** Goal of the exercise **
Put the data, from its first line through the line containing "coordinates (601, 552).", into a Markdown table with the columns Row and Line. Number each line and leave out blank lines.
----
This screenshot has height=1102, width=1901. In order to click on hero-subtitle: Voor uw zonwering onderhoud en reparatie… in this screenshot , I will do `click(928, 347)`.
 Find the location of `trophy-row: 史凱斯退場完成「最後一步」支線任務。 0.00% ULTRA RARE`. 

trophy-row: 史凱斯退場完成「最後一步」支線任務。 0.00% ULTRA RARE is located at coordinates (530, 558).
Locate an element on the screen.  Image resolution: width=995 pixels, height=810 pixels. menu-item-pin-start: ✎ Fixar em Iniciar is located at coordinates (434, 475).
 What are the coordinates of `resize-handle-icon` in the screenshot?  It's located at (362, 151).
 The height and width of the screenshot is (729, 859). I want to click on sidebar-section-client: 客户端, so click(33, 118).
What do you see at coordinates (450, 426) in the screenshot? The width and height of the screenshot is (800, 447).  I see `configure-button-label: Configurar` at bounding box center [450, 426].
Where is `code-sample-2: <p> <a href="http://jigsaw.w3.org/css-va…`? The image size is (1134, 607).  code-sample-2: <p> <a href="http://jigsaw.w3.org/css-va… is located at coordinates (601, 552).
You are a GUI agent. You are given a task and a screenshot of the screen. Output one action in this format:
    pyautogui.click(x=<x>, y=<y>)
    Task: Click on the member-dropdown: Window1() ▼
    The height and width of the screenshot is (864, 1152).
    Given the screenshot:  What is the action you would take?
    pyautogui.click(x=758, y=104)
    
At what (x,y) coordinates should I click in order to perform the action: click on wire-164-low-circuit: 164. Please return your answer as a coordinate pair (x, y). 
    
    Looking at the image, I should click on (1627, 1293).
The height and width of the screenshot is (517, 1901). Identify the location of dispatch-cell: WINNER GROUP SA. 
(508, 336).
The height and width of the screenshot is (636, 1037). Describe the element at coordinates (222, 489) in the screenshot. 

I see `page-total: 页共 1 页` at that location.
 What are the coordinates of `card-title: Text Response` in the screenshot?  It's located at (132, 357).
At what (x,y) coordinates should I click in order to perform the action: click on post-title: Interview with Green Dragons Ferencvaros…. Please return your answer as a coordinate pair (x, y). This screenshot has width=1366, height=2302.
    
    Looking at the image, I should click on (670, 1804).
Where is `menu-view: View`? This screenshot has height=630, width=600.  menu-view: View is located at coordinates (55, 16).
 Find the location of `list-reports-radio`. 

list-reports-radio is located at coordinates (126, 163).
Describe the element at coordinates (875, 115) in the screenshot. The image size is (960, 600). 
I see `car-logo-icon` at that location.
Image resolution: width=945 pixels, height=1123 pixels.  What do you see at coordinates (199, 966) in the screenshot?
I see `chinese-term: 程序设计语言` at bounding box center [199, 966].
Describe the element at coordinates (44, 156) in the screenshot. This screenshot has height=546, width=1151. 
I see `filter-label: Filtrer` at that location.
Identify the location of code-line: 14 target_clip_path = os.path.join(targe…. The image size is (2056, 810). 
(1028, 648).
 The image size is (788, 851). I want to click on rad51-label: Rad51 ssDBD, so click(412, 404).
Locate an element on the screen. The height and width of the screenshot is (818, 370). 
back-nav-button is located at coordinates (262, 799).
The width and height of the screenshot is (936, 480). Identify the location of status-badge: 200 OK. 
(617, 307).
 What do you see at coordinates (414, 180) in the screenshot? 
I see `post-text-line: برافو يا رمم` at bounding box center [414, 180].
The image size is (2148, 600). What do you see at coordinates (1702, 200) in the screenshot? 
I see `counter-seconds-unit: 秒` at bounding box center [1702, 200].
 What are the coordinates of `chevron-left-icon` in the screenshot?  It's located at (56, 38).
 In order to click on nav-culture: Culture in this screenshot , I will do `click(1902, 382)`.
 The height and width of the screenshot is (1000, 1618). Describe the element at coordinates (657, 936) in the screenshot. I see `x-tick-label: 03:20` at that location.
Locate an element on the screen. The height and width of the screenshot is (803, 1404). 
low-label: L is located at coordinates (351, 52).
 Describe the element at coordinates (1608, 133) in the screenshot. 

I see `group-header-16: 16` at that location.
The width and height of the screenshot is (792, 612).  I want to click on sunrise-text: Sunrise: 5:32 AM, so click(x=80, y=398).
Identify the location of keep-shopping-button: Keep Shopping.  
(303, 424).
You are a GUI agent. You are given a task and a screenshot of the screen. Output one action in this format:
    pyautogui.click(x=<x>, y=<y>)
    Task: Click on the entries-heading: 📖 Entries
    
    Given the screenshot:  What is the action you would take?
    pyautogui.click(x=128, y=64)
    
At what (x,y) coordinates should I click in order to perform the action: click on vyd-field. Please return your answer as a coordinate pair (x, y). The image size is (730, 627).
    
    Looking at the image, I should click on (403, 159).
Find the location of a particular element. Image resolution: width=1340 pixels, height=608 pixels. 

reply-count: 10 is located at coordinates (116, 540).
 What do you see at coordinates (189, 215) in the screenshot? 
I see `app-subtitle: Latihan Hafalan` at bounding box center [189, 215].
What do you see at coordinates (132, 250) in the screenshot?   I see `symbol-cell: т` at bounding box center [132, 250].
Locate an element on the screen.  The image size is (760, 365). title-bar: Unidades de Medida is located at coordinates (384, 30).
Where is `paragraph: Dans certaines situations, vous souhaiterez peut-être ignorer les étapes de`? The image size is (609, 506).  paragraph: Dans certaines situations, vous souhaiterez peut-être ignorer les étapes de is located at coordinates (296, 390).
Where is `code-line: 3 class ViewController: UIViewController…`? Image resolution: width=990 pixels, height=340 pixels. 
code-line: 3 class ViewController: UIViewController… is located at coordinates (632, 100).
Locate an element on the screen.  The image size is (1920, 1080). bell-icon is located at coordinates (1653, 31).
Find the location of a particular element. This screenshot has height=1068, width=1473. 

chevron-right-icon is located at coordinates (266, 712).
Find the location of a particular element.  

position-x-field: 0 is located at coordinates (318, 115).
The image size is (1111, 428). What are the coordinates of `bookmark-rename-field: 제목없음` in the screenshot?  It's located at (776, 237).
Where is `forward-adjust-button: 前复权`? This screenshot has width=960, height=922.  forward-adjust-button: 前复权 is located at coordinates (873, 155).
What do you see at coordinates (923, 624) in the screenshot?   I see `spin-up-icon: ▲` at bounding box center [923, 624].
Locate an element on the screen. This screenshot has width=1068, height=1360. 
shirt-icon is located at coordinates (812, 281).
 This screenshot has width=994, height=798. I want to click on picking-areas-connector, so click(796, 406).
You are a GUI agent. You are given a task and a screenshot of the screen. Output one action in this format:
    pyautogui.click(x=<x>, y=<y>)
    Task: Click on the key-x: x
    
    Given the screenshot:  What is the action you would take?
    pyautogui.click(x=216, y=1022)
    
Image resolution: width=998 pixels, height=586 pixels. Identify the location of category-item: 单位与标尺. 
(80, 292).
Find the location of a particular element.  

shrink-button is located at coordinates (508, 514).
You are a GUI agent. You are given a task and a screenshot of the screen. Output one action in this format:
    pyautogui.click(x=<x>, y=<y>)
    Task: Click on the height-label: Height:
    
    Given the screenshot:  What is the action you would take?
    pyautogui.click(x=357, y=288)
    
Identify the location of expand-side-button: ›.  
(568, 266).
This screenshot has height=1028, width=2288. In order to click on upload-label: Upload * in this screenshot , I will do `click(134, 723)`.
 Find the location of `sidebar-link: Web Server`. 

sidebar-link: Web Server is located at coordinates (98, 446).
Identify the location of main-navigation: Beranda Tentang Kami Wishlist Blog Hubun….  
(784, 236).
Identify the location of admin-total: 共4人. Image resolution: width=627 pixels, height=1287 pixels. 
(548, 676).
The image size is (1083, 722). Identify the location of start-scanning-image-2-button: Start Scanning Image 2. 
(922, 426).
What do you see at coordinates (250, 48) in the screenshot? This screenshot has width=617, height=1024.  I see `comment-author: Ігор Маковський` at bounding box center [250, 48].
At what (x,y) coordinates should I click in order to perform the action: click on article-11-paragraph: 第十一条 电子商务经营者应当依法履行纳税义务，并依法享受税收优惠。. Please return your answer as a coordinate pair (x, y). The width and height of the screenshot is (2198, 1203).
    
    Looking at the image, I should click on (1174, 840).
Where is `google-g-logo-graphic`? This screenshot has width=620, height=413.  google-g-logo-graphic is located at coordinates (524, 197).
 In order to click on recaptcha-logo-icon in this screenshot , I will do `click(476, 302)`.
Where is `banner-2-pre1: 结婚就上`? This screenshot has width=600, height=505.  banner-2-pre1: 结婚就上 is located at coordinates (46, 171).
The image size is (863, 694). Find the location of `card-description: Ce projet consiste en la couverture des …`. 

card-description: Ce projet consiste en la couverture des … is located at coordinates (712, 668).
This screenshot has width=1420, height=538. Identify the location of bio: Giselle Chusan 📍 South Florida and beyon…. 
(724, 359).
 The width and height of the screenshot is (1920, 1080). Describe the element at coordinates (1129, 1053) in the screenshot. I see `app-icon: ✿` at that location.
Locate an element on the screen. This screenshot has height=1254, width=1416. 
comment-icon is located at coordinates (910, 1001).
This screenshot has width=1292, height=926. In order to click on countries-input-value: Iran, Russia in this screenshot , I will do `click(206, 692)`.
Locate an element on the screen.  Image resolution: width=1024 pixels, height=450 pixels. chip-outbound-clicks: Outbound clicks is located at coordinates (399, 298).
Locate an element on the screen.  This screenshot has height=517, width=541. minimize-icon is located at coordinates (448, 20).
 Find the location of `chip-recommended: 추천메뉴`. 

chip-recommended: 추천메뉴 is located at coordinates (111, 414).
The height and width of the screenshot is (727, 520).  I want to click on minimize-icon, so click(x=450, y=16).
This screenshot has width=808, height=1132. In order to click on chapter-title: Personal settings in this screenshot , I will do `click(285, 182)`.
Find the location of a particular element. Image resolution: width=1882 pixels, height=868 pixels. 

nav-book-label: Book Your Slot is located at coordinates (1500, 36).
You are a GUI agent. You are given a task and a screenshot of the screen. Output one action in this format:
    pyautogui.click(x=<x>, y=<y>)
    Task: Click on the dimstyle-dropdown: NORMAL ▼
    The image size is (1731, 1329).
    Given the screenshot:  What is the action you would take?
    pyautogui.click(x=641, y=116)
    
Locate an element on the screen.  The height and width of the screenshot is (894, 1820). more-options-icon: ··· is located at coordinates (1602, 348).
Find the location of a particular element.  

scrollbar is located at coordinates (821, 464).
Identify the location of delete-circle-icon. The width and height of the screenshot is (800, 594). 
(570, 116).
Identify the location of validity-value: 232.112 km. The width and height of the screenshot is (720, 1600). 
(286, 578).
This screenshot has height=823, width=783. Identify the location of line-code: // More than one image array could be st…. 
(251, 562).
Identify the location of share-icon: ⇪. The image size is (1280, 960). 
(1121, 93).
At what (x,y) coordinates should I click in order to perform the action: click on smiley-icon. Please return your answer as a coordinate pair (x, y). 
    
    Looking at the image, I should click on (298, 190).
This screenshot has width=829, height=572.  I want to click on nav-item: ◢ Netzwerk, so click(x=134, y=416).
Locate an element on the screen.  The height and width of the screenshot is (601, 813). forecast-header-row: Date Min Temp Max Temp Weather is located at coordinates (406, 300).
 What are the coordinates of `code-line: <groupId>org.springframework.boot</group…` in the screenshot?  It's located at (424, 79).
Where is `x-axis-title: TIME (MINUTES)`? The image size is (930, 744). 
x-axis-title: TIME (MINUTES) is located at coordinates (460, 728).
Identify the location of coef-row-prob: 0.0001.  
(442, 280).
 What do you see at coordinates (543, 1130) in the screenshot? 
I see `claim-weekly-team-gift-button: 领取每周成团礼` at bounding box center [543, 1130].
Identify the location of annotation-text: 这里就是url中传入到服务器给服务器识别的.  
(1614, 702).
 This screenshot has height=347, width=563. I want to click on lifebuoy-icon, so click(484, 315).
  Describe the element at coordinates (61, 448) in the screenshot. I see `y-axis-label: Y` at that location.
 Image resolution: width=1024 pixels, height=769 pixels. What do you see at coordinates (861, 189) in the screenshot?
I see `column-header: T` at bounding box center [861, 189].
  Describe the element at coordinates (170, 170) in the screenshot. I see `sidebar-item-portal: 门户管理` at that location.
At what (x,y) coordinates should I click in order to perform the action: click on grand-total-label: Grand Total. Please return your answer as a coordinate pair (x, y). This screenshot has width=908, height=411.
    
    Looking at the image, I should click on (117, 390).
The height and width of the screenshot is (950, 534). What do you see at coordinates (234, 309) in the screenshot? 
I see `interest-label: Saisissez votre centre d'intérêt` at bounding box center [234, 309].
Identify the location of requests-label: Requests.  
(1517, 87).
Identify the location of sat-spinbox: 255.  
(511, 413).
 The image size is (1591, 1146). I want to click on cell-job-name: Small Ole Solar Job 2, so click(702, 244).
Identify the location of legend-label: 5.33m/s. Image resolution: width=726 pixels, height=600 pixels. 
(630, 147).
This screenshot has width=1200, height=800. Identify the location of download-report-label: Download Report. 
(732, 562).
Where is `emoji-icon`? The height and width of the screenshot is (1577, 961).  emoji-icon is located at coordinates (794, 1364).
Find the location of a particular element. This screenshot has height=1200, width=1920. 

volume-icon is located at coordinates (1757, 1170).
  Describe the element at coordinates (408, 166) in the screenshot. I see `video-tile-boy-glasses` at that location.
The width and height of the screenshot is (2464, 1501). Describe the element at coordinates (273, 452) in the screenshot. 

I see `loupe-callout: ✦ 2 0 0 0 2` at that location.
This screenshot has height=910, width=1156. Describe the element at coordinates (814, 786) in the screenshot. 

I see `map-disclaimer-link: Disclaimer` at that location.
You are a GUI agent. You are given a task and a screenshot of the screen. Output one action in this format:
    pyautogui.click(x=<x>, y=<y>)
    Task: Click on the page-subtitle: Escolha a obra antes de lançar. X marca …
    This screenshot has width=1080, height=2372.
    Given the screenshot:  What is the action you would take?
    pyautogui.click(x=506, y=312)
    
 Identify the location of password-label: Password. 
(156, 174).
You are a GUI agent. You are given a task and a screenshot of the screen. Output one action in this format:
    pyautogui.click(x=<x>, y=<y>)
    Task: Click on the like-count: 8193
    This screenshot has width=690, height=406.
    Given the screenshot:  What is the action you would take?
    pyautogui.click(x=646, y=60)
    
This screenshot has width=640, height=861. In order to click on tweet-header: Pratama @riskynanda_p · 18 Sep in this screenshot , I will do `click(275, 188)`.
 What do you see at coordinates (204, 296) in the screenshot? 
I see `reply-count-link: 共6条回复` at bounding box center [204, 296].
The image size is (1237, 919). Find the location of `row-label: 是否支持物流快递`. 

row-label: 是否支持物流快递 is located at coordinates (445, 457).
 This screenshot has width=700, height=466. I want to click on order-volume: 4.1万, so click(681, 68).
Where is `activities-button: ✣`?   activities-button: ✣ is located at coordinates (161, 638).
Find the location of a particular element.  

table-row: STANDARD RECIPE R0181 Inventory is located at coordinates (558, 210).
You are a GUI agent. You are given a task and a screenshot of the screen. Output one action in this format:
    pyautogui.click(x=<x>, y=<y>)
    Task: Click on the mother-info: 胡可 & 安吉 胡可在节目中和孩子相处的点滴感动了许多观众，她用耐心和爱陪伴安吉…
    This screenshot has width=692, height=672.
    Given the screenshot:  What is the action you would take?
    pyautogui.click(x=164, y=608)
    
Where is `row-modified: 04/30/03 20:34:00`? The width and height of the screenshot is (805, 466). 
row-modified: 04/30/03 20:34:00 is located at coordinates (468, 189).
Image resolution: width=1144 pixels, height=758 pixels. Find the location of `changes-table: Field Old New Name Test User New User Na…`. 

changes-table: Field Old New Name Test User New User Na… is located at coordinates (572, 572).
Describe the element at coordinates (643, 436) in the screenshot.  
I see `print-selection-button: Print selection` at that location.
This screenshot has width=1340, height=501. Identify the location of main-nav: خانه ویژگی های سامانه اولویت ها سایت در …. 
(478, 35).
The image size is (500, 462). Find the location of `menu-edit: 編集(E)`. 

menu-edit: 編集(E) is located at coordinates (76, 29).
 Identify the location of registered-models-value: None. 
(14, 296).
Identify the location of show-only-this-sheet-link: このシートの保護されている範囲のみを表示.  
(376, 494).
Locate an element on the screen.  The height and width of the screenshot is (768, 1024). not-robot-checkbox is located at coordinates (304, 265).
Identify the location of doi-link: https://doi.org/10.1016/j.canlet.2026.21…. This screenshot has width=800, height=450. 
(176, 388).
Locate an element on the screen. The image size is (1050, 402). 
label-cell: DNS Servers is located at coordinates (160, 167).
----
** Response to the task **
| Row | Line |
|---|---|
| 1 | This screenshot has height=1102, width=1901. In order to click on hero-subtitle: Voor uw zonwering onderhoud en reparatie… in this screenshot , I will do `click(928, 347)`. |
| 2 |  Find the location of `trophy-row: 史凱斯退場完成「最後一步」支線任務。 0.00% ULTRA RARE`.  |
| 3 | trophy-row: 史凱斯退場完成「最後一步」支線任務。 0.00% ULTRA RARE is located at coordinates (530, 558). |
| 4 | Locate an element on the screen.  Image resolution: width=995 pixels, height=810 pixels. menu-item-pin-start: ✎ Fixar em Iniciar is located at coordinates (434, 475). |
| 5 |  What are the coordinates of `resize-handle-icon` in the screenshot?  It's located at (362, 151). |
| 6 |  The height and width of the screenshot is (729, 859). I want to click on sidebar-section-client: 客户端, so click(33, 118). |
| 7 | What do you see at coordinates (450, 426) in the screenshot? The width and height of the screenshot is (800, 447).  I see `configure-button-label: Configurar` at bounding box center [450, 426]. |
| 8 | Where is `code-sample-2: <p> <a href="http://jigsaw.w3.org/css-va…`? The image size is (1134, 607).  code-sample-2: <p> <a href="http://jigsaw.w3.org/css-va… is located at coordinates (601, 552). |